I've heard ad hoc advice to treat any value with a CI 20% or less of the value is suspect.  Even if that's reasonable, what would you do with a 0 estimate? Any thoughts or suggestions would be appreciated!

  • Since you use the term "CI," I assume that you mean "confidence interval" and have some understanding of the concept.  Often people write  "+- "t o indicate that the "underlying" population number/count falls within an interval. The "confidence interval" gives a range where the value would fall if you repeated the survey by drawing many samples from the population and tabulate the data again and again. For a 95% confidence interval, the sampled value would fall in the interval for 95 out of 100 sample "draws."  The interval that you get with this calculation is not symmetric as is implied by the +- symbol for the estimate. From the definition of a 95% Confidence Interval you can see that for any estimate, there are many possible intervals that provide 95% "coverage."  Thus when you give a confidence interval you need to specify what method you used to compute the interval.  When the MoE > Estimate and the Estimate is > 0, the lower value of the "+-" confidence interval is less than 0 , and this is impossible. The lower limit of the confidence interval would be zero but this is impossible as well because you had a positive count for that particular ACS sample year(s for 5 year data). People usually think that the confidence interval indicates where the "true" value lies. The "true" value is the value that you would get if you did a census, i.e. you "surveyed" everybody.

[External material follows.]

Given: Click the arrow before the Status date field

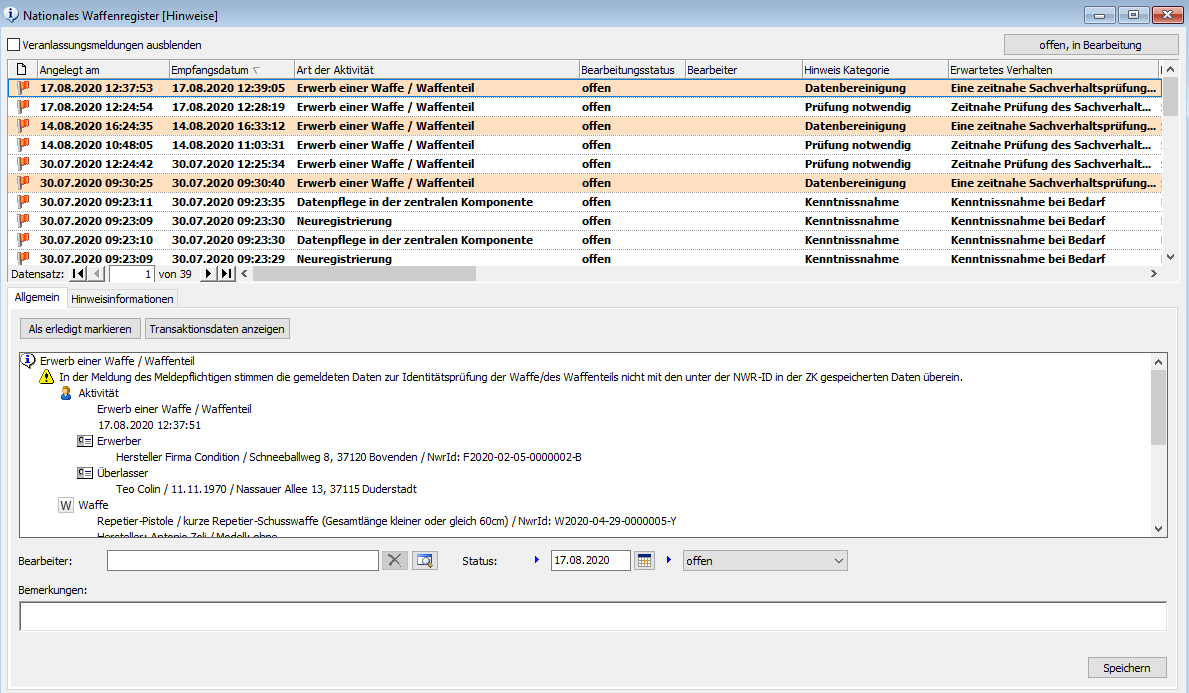Looking at the screenshot, I should (x=537, y=561).
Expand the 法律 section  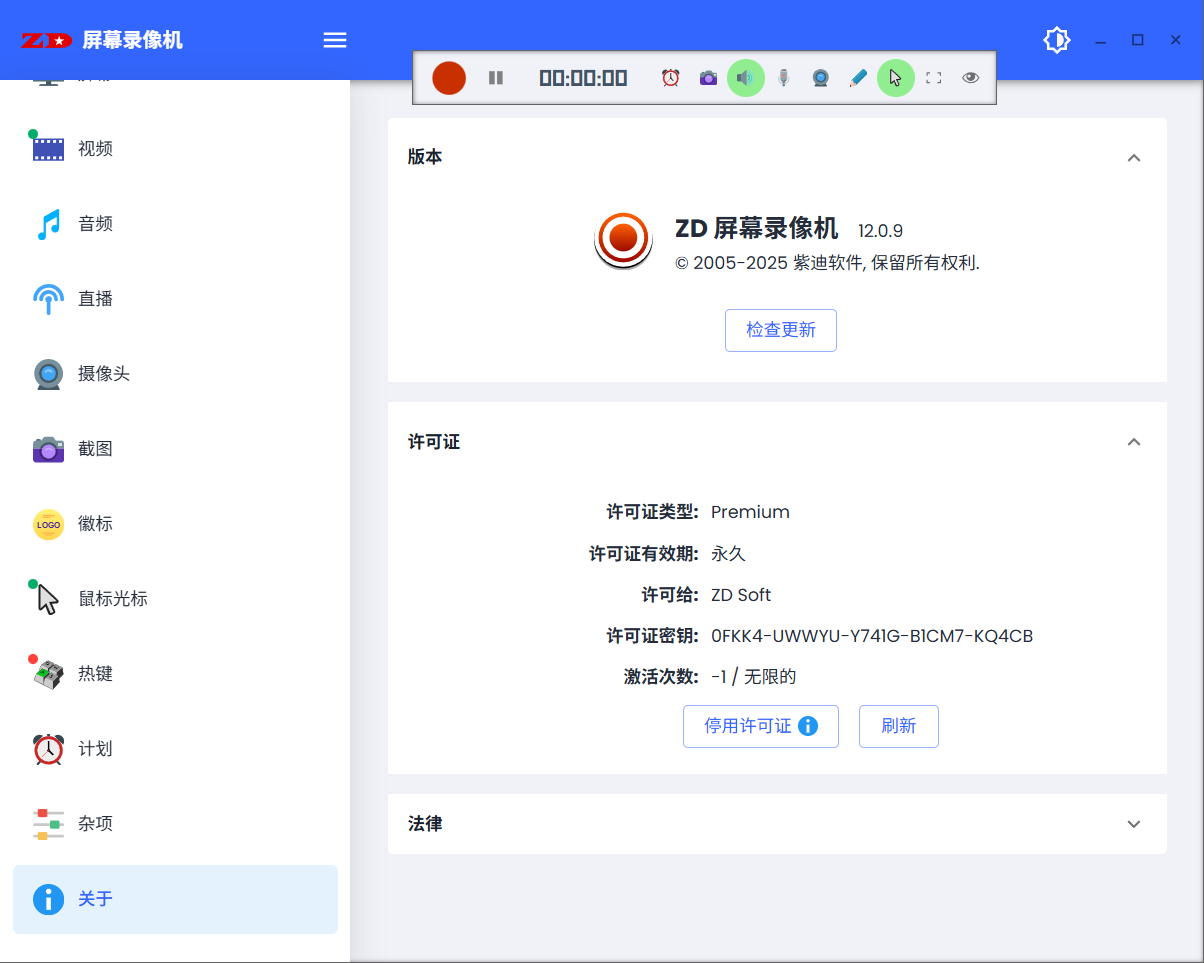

    In any case these problems are all solved by using "replicate weights" for microdata or variance replicate estimate tables.  These are tables that include many estimates of the underlying population value. See this page to locate the tables "Variance Replicate Estimate tables include estimates, margins of error, and 80 variance replicates for selected American Community Survey (ACS) 5-year Detailed Tables" If you want to make a calculation from the replicate table cell values, you repeat the your calculation 80 times taking a different "replicate" each time. You then apply a formula to calculate the interval for the underlying values that you computed. Any "function" or formula can be used for your calculation, sum, ratio, product etc. Use your imagination.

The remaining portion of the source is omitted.